Ma l’ambiguità resta per quel suo evocare e rimandare alla politica del cinismo, dell’inganno, al machiavellico “il fine giustifica i mezzi”, troppo frettolosamente attribuitogli e diffusosi come “arte del vivere” la politica e le relazioni tra esseri umani. E’ per questo che troviamo Machiavelli tra “I protagonisti del male”, titolo di un libro, che descrive, tra gli altri, Hitler, Stalin, Caligola, Nerone, ecc…
Machiavelli ha raccontato con abilità come stanno le cose, non come vorremmo che le cose fossero. Ha raccontato le passioni umane, il potere, le relazioni tra esseri umani svuotate di quella patina luccicante delle illusioni ipocrite dell’agire umano. Machiavelli ha raccontato il realismo politico ma paradossalmente diviene, a mio avviso, uno tra i più grandi autori del politically incorret.

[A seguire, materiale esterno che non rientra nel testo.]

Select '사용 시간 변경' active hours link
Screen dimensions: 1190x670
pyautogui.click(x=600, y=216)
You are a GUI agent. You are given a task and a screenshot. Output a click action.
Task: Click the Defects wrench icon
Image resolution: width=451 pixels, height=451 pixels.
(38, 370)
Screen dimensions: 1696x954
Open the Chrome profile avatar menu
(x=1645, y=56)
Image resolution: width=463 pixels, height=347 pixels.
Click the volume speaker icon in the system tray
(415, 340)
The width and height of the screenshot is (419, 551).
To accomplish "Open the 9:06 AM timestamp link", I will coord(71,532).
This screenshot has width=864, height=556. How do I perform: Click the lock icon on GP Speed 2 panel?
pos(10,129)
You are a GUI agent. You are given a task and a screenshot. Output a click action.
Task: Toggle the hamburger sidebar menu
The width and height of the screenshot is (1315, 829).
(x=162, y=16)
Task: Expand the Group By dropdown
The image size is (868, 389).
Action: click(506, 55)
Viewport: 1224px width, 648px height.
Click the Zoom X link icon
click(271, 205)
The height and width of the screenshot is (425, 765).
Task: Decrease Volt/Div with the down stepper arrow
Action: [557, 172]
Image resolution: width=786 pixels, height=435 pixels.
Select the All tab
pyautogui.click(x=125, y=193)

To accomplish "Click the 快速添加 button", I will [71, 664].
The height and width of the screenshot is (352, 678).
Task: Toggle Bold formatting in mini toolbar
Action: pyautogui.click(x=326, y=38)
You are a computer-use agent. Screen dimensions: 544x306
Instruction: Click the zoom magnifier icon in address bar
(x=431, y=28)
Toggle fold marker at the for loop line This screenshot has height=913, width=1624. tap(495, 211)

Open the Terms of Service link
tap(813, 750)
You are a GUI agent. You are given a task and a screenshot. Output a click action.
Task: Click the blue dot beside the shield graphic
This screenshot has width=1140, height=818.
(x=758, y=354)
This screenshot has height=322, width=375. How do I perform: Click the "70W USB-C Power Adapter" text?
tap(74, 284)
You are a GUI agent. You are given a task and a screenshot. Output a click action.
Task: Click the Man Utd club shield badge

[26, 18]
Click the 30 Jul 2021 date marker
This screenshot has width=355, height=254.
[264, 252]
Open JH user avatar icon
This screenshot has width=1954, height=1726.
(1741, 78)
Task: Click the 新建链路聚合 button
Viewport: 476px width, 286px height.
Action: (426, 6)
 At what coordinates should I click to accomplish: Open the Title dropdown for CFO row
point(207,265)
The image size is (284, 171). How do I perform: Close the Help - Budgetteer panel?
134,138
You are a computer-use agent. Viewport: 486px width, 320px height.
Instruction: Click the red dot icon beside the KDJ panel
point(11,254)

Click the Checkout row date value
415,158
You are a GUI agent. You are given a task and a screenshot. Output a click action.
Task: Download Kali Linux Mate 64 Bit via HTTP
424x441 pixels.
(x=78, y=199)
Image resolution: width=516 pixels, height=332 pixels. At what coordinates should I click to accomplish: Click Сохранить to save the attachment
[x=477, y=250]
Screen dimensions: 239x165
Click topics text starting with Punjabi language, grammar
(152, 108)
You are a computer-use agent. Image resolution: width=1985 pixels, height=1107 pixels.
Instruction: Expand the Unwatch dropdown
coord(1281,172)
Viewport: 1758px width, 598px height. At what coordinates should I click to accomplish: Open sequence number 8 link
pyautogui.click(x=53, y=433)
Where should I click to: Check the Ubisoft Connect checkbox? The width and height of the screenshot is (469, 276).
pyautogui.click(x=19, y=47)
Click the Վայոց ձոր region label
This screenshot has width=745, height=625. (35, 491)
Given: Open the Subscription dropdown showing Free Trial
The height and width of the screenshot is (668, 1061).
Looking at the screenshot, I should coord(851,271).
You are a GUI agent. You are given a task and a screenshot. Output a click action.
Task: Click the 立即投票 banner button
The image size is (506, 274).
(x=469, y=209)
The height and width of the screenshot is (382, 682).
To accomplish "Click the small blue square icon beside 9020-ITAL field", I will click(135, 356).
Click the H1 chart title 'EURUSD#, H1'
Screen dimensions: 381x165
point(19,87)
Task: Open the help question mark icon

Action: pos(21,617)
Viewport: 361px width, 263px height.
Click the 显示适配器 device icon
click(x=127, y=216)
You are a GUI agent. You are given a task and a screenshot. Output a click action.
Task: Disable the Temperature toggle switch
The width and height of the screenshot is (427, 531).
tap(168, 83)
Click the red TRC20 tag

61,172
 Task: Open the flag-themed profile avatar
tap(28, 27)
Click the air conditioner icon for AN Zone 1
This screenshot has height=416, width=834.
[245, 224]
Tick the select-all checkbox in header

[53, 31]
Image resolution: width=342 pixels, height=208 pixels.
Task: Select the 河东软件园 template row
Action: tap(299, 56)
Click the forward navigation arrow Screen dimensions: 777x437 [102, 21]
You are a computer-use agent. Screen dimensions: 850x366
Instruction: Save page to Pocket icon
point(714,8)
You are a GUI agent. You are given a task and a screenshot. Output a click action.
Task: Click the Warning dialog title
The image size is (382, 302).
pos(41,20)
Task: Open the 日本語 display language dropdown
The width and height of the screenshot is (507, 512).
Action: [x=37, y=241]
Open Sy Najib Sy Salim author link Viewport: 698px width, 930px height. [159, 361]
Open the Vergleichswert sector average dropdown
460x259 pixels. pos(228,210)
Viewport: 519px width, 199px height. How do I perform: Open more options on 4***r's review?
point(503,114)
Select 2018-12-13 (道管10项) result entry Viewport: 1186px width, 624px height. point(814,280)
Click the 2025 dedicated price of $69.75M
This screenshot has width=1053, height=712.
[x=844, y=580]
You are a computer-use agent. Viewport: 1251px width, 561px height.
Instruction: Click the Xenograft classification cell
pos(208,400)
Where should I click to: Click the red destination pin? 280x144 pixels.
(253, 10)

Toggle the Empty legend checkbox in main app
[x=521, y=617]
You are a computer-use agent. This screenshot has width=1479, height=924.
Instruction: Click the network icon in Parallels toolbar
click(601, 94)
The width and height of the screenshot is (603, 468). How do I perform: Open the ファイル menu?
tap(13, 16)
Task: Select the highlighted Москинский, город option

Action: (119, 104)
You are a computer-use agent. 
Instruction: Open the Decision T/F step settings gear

A cinquecento anni dalla sua comparsa Il Principe è sempre il nucleo iniziale di ogni riflessione politica. Capace di adattarsi ai tempi, ai cambiamenti, esso ci racconta la straordinaria complessità del pensiero di Machiavelli. Le sue tante sfaccettature, il suo lato umano e sofferente, i suoi misteri capaci, a distanza di secoli, di far pensare che ci siano tanti Machiavelli, anche se alcuni reinventati ad hoc per cinema e libri. C’è il padre della moderna politica come affare esclusivo dell’uomo, distaccata dal potere religioso e trascendente, come ci racconta Isaiah Berlin. C’è quello, un po’ per tutti, auto-assolutorio de “il fine giustifica i mezzi”. C’è il Machiavelli stratega in aiuto ai manager contemporanei, ai giocatori di poker, alla comprensione dell’intelligenza dei macachi (basta dare un’occhiata su internet), detective in romanzi storici o personaggio di fiction. Insomma dove c’è intrigo, inganno, il saper valutare le mosse dell’altro con anticipo, che si tratti di finanza, guerra, politica, economia, relazioni interpersonali, oppure thriller c’è di mezzo Machiavelli, in tutte le salse.
Tuttavia, a me piace ricordarne uno. Le sue parole le porto sempre con me. Ogni tanto le sfoglio, le rileggo e ne traggo ispirazione, non tanto perché ho bisogno di strategie per ordire complotti, ma perché lì ci riconosco l’essere umano, chi sono, chi siamo. Con semplicità, perché così lui scriveva. Basta. Fermiamoci. Niente più elogi al celebre fiorentino. “Tanto nomini nullum par elogium”, “a un sì gran nome nessun elogio (è) adeguato", è scritto sulla sua tomba.